According to Leone, Centola and Murgolo, the decision to appoint a new administrator would have been “confusing and arbitrary” and “it cannot be justified even in consideration of the suspicion of serious irregularities, as the Municipality of Manfredonia itself simultaneously presented a report of serious irregularities pursuant to art. 2409 cc at the Court, against the already revoked Board of Directors; essentially the Municipality, in the person of the Extraordinary Commissioner, first revoked for just cause the Board of Directors of the subsidiary ASE SpA and then asked the Judge to ascertain whether there are serious irregularities to support the revocation for just cause, thus demonstrating way of not having clear ideas or, better said, demonstrating that the revocation of the Board of Directors had rather a different and ultronary purpose, that is to immediately assume control of the management, through a trustee administrator not referenced, nor selected with the procedure provided for in the Articles of Association, which confirms the inferred conflict of interest of the shareholder, given the pursuit of an interest other than that of the company”.

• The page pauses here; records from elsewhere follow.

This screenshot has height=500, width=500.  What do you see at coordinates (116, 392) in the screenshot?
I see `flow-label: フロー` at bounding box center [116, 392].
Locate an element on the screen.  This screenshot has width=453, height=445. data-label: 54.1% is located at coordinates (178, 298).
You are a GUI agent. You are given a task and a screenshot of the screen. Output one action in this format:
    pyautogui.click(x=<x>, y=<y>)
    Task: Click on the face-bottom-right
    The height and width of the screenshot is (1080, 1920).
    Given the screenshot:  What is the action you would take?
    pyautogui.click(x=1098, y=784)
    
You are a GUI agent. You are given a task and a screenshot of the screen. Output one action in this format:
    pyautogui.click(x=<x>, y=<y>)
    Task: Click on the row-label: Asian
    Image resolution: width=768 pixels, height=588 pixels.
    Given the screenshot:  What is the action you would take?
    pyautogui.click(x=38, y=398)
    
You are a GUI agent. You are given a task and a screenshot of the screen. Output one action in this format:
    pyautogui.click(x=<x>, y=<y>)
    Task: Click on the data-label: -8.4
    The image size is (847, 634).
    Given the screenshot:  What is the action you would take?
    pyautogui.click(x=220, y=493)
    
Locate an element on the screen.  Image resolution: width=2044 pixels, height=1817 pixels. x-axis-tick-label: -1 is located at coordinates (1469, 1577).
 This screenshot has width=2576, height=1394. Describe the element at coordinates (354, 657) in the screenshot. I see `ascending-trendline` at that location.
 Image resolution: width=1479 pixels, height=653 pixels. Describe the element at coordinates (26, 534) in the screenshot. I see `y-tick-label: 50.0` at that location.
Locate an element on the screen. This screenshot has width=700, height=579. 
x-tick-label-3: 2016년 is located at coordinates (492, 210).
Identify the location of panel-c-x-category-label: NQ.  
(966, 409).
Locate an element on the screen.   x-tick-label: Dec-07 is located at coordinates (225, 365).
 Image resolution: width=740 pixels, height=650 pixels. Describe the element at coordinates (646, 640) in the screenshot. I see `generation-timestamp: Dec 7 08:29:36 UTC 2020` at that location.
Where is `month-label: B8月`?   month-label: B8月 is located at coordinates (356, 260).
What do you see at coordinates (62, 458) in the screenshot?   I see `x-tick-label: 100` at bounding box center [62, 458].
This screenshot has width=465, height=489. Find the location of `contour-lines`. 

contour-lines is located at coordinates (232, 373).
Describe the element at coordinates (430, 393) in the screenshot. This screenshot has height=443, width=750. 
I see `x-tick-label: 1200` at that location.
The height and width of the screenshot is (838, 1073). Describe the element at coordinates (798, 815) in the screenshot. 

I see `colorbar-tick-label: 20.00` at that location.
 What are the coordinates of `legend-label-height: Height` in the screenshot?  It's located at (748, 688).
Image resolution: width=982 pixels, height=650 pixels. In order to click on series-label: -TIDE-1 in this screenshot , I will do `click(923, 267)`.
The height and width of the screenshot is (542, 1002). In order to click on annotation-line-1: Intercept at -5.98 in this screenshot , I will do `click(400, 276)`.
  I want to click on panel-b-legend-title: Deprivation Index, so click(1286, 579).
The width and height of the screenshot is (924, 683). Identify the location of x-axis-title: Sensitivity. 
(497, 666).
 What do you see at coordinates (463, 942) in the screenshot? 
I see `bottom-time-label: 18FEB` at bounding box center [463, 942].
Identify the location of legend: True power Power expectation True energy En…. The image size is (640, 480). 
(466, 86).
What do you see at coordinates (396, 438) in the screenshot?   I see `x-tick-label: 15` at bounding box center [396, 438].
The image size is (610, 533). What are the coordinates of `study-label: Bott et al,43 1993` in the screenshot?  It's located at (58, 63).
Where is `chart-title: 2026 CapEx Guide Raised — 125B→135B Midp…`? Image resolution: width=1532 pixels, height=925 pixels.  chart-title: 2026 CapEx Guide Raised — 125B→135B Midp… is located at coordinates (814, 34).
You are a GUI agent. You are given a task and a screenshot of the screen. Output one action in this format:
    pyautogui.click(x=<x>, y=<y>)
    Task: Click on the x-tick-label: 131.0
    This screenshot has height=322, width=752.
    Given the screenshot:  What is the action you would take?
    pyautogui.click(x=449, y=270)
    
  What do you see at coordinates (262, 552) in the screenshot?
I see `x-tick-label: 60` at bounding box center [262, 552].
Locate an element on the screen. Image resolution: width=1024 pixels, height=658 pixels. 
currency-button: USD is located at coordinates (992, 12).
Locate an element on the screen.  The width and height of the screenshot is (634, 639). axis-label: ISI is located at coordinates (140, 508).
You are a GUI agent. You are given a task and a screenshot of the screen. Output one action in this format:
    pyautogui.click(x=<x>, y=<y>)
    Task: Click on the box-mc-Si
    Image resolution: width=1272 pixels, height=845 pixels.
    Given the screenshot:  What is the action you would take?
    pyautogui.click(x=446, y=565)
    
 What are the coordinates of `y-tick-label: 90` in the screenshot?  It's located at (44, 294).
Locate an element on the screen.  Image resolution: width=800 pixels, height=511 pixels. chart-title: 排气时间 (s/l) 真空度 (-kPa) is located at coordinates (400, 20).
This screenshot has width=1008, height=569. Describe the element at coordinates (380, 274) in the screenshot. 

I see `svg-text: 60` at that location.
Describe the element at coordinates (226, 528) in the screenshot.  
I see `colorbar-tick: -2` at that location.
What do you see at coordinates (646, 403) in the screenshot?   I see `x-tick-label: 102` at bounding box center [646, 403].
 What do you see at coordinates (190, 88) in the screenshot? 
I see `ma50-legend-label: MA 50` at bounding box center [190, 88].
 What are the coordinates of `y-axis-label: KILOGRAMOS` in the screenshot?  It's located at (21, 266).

Finally, complaints about the lack of dialogue: “At the end of October 2023, the municipal council Rotice she was voted out of confidence and the Municipality was placed under commissionership in December. Having lost the political-administrative references, the Board of Directors promptly asked to be able to consult with the Prefectural Commissioner who, however, never intended to grant any hearing to the Board of Directors itself, nor interfaced in any other way with the Board of Directors”. A long legal battle awaits.